◆ **Exercise data**

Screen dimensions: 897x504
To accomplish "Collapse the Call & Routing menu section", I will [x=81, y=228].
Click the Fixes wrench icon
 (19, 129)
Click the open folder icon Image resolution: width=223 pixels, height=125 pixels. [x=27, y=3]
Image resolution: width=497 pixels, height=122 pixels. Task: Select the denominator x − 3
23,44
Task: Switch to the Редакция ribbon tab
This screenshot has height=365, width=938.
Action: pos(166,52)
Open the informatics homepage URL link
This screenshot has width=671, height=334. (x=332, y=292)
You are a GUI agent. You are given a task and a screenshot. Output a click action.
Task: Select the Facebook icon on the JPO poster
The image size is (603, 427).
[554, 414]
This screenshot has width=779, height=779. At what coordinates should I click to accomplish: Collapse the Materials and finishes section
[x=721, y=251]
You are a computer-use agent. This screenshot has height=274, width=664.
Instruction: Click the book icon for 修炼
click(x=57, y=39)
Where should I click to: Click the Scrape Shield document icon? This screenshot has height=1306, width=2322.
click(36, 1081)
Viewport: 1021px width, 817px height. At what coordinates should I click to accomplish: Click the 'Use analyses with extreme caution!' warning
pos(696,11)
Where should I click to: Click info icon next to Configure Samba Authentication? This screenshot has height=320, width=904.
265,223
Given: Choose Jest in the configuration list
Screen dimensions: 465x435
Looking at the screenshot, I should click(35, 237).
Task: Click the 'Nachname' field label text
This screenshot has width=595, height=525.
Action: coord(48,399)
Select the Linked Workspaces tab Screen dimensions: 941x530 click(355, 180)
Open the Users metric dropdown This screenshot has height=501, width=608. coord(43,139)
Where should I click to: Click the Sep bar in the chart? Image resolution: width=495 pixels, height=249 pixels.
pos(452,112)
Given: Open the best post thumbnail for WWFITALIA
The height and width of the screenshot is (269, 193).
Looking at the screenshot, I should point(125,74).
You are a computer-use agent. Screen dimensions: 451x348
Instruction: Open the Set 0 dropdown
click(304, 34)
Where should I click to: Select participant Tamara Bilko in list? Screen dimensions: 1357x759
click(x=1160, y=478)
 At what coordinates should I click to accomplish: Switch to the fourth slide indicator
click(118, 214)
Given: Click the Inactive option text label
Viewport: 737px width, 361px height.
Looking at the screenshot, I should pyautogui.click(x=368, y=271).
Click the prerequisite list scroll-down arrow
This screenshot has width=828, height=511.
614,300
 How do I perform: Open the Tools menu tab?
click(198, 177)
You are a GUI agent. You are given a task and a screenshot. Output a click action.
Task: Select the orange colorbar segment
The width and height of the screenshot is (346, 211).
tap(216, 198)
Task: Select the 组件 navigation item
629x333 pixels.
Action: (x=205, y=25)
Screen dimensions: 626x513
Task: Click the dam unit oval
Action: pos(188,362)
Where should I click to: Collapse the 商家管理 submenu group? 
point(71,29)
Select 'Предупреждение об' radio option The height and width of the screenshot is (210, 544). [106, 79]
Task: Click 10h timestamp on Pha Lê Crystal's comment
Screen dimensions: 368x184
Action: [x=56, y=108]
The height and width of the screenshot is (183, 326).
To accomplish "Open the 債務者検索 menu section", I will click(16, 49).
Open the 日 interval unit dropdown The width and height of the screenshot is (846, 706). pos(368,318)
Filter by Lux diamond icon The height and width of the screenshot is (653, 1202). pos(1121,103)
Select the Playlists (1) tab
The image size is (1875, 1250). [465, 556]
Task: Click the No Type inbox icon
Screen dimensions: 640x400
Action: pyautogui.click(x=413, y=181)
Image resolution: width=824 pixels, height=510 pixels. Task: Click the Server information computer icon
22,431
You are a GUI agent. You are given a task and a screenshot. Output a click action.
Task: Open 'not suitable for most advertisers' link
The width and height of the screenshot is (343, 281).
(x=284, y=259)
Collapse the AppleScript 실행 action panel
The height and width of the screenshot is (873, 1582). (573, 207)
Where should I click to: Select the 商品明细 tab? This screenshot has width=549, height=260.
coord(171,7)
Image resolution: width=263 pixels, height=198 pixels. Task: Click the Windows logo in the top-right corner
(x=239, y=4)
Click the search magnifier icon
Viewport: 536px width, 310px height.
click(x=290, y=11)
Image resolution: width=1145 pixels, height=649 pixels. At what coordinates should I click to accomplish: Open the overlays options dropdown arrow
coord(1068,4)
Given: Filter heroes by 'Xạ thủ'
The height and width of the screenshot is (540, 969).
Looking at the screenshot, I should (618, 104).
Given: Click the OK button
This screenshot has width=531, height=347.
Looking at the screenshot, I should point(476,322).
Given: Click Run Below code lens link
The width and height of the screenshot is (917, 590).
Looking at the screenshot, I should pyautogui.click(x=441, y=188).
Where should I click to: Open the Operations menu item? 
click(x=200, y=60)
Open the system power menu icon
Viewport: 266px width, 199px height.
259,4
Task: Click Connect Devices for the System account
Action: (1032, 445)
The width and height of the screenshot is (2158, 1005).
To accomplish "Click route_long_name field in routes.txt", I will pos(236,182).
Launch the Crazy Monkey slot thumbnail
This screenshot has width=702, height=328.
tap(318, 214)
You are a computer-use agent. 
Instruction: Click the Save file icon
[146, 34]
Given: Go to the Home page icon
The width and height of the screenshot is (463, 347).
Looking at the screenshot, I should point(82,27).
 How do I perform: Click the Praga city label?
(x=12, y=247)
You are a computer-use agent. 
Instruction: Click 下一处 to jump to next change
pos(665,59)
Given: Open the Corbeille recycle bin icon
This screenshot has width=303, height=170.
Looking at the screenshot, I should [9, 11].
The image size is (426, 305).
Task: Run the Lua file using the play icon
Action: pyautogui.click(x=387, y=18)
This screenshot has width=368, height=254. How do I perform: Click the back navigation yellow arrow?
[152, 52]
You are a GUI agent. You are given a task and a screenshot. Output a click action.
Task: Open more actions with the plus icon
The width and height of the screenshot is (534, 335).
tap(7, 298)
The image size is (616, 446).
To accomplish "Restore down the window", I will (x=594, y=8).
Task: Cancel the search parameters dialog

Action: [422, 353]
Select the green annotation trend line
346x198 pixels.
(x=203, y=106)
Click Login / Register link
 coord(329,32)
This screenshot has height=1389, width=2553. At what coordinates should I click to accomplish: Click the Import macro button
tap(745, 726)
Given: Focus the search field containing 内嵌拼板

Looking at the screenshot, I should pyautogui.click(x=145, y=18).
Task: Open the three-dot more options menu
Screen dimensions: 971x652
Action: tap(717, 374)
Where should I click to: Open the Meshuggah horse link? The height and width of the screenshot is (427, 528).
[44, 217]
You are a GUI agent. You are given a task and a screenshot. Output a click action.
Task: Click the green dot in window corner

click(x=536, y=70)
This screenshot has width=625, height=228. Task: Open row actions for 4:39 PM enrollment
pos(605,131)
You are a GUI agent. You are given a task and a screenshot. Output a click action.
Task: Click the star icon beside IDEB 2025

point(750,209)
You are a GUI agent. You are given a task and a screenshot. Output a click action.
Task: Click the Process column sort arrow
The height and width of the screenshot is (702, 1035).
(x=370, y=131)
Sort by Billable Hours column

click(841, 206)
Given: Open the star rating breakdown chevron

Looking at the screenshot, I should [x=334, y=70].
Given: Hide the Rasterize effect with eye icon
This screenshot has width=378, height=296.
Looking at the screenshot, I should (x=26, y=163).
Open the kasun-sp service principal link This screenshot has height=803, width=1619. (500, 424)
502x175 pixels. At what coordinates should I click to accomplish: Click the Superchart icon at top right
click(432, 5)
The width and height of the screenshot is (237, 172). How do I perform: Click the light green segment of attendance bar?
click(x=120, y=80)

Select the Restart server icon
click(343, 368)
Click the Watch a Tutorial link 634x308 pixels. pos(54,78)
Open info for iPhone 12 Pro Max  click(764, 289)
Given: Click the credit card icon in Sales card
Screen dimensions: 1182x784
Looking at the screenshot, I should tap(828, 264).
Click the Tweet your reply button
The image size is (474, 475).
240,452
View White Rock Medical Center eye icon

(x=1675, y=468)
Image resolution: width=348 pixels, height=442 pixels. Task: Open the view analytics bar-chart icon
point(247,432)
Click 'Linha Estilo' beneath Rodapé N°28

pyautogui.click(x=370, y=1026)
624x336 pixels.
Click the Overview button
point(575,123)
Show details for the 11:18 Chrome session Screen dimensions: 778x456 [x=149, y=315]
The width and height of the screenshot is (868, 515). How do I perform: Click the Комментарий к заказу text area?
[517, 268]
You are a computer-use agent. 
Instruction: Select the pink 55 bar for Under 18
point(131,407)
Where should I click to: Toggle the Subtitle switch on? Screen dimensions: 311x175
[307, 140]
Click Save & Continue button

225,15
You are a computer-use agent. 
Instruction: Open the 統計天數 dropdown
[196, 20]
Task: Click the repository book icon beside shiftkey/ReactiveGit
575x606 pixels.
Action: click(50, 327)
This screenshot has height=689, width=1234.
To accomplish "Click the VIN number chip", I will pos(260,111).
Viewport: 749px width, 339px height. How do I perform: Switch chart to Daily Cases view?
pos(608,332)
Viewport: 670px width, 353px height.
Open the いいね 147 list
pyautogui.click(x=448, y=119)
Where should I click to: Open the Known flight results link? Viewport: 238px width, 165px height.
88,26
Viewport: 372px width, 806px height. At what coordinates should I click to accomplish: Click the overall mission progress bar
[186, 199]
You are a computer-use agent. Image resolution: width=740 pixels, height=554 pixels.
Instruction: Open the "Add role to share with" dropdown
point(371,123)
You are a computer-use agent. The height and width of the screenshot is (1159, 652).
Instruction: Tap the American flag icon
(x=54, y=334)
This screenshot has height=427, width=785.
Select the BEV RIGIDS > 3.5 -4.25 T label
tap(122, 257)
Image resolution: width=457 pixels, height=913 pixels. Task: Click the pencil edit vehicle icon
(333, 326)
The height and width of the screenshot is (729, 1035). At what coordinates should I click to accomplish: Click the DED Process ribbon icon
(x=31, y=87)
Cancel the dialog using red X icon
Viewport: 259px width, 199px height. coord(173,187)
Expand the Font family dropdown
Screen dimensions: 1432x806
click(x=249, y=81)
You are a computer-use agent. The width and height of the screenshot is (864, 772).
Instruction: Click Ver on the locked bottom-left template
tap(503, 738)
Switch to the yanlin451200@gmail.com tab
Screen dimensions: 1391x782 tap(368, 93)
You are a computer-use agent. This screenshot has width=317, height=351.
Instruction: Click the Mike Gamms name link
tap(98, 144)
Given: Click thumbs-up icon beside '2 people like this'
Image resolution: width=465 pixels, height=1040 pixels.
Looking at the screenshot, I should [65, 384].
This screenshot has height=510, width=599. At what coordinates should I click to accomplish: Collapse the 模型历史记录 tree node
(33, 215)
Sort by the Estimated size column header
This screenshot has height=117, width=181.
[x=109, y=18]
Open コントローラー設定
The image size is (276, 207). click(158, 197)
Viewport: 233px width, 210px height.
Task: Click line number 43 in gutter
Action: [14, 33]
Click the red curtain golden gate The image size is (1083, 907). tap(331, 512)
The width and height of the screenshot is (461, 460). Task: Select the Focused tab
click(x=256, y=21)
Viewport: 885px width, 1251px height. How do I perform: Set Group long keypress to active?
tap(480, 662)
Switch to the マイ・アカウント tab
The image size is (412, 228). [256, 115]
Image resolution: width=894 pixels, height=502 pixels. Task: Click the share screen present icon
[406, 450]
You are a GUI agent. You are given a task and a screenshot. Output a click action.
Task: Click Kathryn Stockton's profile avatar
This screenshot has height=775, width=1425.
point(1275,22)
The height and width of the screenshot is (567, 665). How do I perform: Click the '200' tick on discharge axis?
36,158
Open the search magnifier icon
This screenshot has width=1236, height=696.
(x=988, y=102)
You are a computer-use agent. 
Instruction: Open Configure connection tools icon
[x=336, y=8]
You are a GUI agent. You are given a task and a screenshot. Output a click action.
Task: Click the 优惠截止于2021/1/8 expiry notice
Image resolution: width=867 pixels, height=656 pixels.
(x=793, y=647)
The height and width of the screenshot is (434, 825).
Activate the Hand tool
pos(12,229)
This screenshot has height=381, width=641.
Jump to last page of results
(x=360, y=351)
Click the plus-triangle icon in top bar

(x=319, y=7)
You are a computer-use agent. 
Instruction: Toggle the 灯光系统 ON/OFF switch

◆ **Task statement**
Locate every line in the records above that contains the string "perform", treating uppercase and lowercase as distinct, and copy each such line in full.

◆ **Full answer**
 How do I perform: Open the Tools menu tab?
 How do I perform: Click the Praga city label?
This screenshot has width=368, height=254. How do I perform: Click the back navigation yellow arrow?
The width and height of the screenshot is (237, 172). How do I perform: Click the light green segment of attendance bar?
The width and height of the screenshot is (868, 515). How do I perform: Click the Комментарий к заказу text area?
Viewport: 749px width, 339px height. How do I perform: Switch chart to Daily Cases view?
Viewport: 885px width, 1251px height. How do I perform: Set Group long keypress to active?
The height and width of the screenshot is (567, 665). How do I perform: Click the '200' tick on discharge axis?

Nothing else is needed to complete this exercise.